Description of the task:
Print nothing but the lines below starting at the line that holds "Task: Disable the" and ending at the line that holds "Task: Like the first post with heart icon", including both, each exactly as written.

Exercise data:
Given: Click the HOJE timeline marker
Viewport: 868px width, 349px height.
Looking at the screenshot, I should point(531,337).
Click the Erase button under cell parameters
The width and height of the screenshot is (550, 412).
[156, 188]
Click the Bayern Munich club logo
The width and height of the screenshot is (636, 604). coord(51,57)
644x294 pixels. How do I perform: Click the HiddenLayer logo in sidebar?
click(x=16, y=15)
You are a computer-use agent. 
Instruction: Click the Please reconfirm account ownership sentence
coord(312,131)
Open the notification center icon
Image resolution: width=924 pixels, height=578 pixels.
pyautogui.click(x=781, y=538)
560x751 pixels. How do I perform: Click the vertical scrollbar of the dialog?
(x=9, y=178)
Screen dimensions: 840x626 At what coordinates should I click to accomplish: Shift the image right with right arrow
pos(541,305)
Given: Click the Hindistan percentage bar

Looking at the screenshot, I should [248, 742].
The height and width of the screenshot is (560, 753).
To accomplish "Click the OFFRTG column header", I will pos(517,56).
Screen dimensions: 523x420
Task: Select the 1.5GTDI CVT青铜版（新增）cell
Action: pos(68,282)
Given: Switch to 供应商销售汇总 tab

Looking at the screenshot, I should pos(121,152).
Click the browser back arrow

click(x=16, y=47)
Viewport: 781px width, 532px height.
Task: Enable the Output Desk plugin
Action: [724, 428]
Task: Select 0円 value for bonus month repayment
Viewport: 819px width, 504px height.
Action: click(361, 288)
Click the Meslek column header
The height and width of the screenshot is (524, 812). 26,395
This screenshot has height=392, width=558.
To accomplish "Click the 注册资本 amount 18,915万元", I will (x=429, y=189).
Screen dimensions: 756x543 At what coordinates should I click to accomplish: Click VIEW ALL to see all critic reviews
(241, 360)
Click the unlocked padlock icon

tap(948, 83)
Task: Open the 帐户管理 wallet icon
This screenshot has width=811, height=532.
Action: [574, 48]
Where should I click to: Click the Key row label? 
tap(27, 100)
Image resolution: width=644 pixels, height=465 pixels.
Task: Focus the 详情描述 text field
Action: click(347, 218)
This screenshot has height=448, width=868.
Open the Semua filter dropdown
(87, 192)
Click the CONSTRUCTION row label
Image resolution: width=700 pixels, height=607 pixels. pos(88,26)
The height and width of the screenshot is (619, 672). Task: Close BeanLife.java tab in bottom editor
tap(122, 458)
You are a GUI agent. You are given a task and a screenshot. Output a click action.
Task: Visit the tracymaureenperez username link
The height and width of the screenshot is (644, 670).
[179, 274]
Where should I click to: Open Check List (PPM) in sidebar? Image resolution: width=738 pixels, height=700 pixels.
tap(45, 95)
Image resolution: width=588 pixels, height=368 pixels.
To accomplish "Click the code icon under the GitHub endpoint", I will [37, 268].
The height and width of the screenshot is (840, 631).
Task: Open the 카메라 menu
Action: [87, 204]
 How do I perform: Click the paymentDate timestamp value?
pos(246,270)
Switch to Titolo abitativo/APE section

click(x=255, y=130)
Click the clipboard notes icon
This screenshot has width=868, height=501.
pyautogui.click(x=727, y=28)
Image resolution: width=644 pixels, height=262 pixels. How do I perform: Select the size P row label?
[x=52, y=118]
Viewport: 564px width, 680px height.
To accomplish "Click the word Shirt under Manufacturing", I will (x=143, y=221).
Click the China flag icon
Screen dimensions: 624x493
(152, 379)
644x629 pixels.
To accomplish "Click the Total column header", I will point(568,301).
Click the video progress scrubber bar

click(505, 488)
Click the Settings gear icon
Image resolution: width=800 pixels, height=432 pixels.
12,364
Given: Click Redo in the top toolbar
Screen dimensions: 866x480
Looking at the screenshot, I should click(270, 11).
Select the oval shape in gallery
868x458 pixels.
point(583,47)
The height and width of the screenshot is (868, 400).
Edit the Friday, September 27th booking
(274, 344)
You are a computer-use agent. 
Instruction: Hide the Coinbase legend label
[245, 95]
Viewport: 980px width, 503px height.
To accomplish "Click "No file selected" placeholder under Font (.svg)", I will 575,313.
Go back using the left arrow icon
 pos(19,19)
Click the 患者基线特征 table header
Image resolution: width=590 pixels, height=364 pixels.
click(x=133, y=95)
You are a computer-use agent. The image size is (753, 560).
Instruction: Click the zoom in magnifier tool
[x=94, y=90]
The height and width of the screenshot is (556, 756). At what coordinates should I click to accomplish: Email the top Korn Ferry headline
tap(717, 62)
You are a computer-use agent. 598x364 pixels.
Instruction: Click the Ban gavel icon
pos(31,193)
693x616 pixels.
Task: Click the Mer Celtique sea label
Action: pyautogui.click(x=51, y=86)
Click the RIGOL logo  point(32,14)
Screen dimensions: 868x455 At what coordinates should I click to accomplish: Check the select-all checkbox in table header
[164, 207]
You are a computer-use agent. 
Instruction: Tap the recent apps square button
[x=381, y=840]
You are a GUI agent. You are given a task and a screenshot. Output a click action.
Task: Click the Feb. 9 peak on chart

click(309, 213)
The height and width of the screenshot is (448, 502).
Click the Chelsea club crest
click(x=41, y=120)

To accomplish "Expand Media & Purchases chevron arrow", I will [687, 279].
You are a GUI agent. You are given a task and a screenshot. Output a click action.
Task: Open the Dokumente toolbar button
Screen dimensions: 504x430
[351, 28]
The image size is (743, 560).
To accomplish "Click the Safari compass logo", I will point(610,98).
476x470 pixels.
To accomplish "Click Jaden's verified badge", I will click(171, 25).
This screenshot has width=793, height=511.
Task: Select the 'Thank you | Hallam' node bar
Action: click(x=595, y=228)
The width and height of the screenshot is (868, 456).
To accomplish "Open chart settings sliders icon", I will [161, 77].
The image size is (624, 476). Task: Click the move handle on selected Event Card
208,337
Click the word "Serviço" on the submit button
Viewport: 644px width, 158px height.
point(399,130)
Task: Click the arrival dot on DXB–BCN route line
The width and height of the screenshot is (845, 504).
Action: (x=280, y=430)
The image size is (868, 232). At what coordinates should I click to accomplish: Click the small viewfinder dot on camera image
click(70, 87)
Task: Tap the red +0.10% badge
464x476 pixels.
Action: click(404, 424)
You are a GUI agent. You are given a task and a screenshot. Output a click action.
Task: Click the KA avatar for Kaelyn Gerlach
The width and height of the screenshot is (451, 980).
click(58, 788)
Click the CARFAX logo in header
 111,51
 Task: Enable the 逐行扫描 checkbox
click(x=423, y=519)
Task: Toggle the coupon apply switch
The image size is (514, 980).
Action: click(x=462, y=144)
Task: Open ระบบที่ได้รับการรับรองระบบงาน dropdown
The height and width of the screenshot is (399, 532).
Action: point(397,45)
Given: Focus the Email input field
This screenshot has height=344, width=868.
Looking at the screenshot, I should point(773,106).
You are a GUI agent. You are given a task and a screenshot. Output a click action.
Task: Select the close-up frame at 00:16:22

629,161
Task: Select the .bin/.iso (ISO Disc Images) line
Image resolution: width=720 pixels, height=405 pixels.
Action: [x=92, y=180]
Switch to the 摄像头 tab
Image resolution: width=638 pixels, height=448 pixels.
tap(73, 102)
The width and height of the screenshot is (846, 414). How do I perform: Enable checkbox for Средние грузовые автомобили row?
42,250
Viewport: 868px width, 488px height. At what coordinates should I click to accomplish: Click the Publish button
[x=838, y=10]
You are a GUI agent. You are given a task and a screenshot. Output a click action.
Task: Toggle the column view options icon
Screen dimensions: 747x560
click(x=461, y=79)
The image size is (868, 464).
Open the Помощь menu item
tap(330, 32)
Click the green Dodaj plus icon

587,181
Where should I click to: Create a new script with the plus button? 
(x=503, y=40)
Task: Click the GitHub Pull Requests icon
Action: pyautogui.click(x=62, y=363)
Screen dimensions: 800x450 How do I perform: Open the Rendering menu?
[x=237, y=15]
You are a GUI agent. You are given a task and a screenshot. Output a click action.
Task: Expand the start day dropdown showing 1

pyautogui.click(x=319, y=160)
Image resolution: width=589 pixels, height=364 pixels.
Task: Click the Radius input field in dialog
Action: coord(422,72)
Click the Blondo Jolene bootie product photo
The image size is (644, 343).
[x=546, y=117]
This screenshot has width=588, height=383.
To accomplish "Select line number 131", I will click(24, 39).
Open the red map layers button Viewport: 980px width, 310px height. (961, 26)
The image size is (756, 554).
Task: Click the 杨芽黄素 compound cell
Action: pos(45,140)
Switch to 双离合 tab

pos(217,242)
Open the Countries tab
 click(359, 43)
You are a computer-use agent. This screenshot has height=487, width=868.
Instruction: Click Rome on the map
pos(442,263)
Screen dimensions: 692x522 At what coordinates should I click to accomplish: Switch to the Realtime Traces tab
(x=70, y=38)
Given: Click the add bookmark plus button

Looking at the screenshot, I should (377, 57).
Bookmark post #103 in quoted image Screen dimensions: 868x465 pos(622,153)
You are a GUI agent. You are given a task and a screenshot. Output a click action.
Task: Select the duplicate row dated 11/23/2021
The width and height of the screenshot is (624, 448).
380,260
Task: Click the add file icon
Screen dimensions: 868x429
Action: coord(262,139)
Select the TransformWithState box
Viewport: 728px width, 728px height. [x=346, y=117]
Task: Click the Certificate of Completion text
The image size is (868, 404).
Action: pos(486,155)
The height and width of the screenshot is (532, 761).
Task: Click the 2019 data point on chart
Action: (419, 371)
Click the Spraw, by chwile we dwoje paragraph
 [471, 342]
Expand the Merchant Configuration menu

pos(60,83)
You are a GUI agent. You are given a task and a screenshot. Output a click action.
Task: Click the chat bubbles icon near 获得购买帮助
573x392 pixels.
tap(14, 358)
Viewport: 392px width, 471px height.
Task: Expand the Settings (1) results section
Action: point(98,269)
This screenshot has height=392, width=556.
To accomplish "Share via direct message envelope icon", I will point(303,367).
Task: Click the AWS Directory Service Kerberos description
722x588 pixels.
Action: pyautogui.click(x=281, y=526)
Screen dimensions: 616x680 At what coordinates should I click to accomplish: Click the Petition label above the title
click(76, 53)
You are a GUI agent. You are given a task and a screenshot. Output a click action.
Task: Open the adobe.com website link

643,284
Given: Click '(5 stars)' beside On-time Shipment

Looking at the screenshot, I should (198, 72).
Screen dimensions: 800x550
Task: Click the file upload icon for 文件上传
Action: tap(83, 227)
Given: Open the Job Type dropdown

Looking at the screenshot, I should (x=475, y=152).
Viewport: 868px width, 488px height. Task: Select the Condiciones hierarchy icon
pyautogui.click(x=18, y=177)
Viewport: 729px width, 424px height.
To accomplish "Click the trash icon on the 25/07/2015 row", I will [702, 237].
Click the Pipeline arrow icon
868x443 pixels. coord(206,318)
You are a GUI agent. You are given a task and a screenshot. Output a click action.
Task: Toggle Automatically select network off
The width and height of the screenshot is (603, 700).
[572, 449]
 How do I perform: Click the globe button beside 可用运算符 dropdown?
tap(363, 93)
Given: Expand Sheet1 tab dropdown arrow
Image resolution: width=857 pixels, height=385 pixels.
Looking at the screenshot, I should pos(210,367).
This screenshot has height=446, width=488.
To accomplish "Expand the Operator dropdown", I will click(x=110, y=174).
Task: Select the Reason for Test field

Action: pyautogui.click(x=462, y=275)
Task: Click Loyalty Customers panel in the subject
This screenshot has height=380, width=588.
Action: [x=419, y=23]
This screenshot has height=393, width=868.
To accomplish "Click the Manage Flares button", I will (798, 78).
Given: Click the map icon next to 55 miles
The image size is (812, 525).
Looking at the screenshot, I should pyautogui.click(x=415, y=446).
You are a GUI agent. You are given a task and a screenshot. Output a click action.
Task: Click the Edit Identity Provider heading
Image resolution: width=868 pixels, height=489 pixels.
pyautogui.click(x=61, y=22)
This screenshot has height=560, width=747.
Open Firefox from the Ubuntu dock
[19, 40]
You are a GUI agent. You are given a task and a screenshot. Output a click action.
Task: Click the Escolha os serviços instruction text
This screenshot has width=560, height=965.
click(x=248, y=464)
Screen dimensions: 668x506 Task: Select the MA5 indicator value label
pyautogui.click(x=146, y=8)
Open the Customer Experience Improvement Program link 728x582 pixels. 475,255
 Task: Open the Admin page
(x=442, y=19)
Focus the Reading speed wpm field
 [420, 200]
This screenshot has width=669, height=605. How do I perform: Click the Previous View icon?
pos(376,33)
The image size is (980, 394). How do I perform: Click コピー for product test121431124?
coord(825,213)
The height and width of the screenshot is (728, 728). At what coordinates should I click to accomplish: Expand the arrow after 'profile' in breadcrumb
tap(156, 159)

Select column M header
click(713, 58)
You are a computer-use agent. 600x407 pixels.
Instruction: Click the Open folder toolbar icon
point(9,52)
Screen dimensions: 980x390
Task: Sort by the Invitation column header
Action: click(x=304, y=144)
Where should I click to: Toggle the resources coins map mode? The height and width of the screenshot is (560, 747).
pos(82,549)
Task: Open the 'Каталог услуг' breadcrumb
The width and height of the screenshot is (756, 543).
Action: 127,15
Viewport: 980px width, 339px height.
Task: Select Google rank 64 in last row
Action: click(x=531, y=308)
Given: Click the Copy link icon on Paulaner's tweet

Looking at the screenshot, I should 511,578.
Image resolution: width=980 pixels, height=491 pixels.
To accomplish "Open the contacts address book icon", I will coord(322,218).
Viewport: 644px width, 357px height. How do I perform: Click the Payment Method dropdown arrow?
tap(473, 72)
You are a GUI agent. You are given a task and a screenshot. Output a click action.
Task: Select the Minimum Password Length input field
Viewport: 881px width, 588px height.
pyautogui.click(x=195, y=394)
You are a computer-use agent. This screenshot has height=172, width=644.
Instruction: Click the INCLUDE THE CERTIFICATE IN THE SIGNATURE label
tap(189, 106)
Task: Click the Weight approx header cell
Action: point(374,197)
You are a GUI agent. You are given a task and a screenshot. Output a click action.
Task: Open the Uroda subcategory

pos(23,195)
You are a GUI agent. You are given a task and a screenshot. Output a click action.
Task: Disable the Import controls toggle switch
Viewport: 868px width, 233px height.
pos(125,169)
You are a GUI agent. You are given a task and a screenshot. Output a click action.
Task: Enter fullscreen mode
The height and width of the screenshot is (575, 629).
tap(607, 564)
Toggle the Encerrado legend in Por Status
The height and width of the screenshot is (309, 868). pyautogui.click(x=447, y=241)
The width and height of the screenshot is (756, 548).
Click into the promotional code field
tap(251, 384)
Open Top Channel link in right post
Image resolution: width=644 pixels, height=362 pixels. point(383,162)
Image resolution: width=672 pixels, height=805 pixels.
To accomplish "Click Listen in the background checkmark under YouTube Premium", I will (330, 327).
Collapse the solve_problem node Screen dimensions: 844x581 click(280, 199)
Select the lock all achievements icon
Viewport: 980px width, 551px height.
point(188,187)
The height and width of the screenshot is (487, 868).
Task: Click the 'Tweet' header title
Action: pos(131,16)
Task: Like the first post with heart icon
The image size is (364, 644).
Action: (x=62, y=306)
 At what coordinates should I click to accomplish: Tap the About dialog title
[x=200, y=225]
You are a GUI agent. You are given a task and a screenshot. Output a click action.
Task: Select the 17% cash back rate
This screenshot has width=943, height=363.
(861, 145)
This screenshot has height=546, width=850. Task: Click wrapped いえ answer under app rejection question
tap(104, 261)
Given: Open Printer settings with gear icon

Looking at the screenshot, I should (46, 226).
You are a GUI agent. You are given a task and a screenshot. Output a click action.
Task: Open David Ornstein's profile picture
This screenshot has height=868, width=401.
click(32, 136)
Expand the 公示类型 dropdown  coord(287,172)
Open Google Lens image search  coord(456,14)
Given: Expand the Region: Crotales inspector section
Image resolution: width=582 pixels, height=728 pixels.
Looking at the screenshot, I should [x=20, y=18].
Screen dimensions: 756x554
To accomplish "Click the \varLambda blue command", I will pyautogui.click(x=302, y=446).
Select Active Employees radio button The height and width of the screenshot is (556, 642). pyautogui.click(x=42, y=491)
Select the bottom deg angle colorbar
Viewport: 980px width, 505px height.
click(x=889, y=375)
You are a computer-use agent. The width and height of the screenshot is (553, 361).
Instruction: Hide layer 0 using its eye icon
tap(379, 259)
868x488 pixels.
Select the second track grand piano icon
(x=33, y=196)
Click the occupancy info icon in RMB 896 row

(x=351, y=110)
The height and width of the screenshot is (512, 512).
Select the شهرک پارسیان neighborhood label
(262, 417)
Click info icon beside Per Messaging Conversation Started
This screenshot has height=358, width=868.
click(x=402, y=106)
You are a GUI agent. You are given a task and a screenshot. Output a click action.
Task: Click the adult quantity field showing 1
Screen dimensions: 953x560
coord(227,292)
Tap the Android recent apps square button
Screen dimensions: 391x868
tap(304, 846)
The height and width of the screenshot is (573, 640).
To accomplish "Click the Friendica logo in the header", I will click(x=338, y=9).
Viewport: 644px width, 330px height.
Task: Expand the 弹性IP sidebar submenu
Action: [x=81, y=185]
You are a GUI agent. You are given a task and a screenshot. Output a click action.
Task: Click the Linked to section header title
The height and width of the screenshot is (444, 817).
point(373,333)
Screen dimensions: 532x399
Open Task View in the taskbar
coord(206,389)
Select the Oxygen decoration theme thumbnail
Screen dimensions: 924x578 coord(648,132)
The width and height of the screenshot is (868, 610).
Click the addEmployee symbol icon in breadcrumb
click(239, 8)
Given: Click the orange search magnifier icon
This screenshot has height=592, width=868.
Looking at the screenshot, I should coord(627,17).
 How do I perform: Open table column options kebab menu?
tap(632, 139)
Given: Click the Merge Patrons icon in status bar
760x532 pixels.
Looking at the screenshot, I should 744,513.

Solution to this task:
Task: Disable the Import controls toggle switch
Viewport: 868px width, 233px height.
pos(125,169)
You are a GUI agent. You are given a task and a screenshot. Output a click action.
Task: Enter fullscreen mode
The height and width of the screenshot is (575, 629).
tap(607, 564)
Toggle the Encerrado legend in Por Status
The height and width of the screenshot is (309, 868). pyautogui.click(x=447, y=241)
The width and height of the screenshot is (756, 548).
Click into the promotional code field
tap(251, 384)
Open Top Channel link in right post
Image resolution: width=644 pixels, height=362 pixels. point(383,162)
Image resolution: width=672 pixels, height=805 pixels.
To accomplish "Click Listen in the background checkmark under YouTube Premium", I will (330, 327).
Collapse the solve_problem node Screen dimensions: 844x581 click(280, 199)
Select the lock all achievements icon
Viewport: 980px width, 551px height.
point(188,187)
The height and width of the screenshot is (487, 868).
Task: Click the 'Tweet' header title
Action: pos(131,16)
Task: Like the first post with heart icon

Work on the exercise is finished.